Cattle stand in pens where they arrived from different ranches in the Amazon basin before being trucked to a port for export overseas, in Moju, Para state, near the mouth of the Amazon river, November 7, 2013. REUTERS/Paulo Santos
What’s the context?
Illegally converting forests to ranches and farms is an established process in Brazil. Here's how to change it
RIO DE JANEIRO - Brazilian President Luiz Inácio Lula da Silva has promised to halt deforestation in the Amazon as tree clearing threatens global climate stability and causes biodiversity loss in the rainforest.
But to succeed, experts say he will have to break a cycle of land grabbing that has led huge swaths of Brazil's Amazon to be cleared by cattle ranchers, speculators and others - often working in partnership with illegal loggers.
Here's how the cycle works - and how it might be broken:
What is Brazil's land grabbing cycle?
About half of the deforestation threatening Brazil's Amazon region happens on publicly owned land as land grabbers try to stake a claim to areas that could be used for cattle ranching, grain farming, real estate speculation or other commercial and financial uses.
After illegally deforesting the land, would-be "owners" then register a claim to it with local, state or national authorities. Periodic amnesties then formalize those claims, in turn driving a new round of speculative land grabbing.
In Brazil's Amazon, publicly owned "undesignated" land officially covers about 58 million hectares (143 million acres), an area bigger than Spain. Without specific protections, the land can subsequently be transferred to private ownership.
There is a lack of clarity in public records over the status of roughly another 85 million hectares.
How do land grabbers get legal ownership?
Both federal and state laws allow land tenure regularization programs as a way to grant property rights to longstanding settlers. But critics say such provisions are exploited by land grabbers to secure ownership of areas they occupy.
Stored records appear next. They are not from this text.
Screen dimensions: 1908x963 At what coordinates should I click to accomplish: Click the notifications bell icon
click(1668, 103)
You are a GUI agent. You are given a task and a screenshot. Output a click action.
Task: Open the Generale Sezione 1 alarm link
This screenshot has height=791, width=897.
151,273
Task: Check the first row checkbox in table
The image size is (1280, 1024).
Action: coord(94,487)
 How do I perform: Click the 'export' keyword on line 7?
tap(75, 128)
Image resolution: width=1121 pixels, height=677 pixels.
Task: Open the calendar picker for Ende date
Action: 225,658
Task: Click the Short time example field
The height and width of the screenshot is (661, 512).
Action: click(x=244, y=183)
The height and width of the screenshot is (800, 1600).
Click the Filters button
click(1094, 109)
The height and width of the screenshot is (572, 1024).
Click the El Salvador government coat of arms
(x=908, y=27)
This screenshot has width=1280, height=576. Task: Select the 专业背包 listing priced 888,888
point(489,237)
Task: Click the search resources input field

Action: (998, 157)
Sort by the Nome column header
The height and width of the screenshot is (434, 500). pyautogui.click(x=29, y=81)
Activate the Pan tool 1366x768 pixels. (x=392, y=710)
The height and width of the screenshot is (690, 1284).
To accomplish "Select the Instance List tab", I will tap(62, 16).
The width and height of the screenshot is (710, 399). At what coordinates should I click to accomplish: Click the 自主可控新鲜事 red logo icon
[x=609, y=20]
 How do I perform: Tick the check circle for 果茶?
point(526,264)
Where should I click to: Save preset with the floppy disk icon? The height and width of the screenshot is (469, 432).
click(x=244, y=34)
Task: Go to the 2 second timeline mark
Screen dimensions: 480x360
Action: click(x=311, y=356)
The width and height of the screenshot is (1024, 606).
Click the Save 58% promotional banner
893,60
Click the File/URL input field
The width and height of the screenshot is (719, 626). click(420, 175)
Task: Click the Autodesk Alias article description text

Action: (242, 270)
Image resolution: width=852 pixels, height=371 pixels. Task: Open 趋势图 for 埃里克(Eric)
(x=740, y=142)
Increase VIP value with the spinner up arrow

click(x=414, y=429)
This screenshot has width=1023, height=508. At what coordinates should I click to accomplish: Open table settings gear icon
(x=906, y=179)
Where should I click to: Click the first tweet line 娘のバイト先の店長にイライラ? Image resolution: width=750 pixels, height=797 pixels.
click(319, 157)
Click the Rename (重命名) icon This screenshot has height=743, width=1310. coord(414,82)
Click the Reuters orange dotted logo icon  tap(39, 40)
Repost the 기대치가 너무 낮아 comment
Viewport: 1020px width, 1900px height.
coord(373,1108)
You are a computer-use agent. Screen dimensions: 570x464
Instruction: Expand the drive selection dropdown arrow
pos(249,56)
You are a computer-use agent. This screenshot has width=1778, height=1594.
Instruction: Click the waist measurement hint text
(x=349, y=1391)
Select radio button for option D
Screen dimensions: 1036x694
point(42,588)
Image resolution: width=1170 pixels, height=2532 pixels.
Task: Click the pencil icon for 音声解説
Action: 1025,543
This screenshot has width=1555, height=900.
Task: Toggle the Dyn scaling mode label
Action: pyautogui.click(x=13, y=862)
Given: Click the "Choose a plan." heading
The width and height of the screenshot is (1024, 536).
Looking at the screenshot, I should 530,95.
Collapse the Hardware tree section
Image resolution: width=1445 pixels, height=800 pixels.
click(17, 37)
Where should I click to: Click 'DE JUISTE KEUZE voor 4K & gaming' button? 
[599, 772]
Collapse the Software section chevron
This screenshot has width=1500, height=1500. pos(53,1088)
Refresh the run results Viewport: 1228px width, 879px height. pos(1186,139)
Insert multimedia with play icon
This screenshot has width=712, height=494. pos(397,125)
Under one of the most recent federal regularization laws, settlers could request official ownership of federal land occupied before 2004.
That date was later extended to 2011, and there is political pressure to extend it further.
Similar processes have gone on at the state level, passing state-owned land to private ownership. Some states have cut-off dates for settlement as late as 2017, or no date at all.
Researchers say the process has encouraged land-grabbers to illegally deforest and occupy public Amazon areas, betting that windows to legally claim them will be opened in the future.
How do these laws drive Amazon deforestation?
In order to request ownership of public land, claimants must show proof that the area is occupied and being put to some economic use.
One of the most common ways to do that is to clear land and rear cattle on it. Cattle can be herded into remote sites and fed on pasture alone, making ranching the most viable first productive use of deforested land in isolated regions without good roads or other means of transportation.
Analysis from environmental NGO Imazon, based on data from the nonprofit MapBiomas, indicates that 86% of the areas deforested in Brazil's Amazon between 1985 and 2020 became pasture.
In recent decades, Amazon states have driven much of the expansion in Brazil's cattle numbers. With 220 million animals - more than Brazil's human population of 214 million - the country is one of the world's biggest beef exporters.
None of Brazil's Amazon states currently prohibits granting private land titles over illegally deforested areas, according to a 2021 report from Imazon.
Once in hand, private titles enable farmers to request loans, which are often used to fund more deforestation.
How can public land in the Amazon be better protected?
Public land, besides being handed out in private land titles, can be designated as a conservation area under Brazilian law.
Conservation areas have different types of protection, from national monuments that are fully protected, to sustainable development reserves, where some level of economic exploitation is allowed.
Public land can also be recognized as Indigenous or "quilombola" territory, the latter controlled by communities of descendents of slaves brought to Brazil.
Research indicates that the creation of such protected territories is especially effective in curbing deforestation.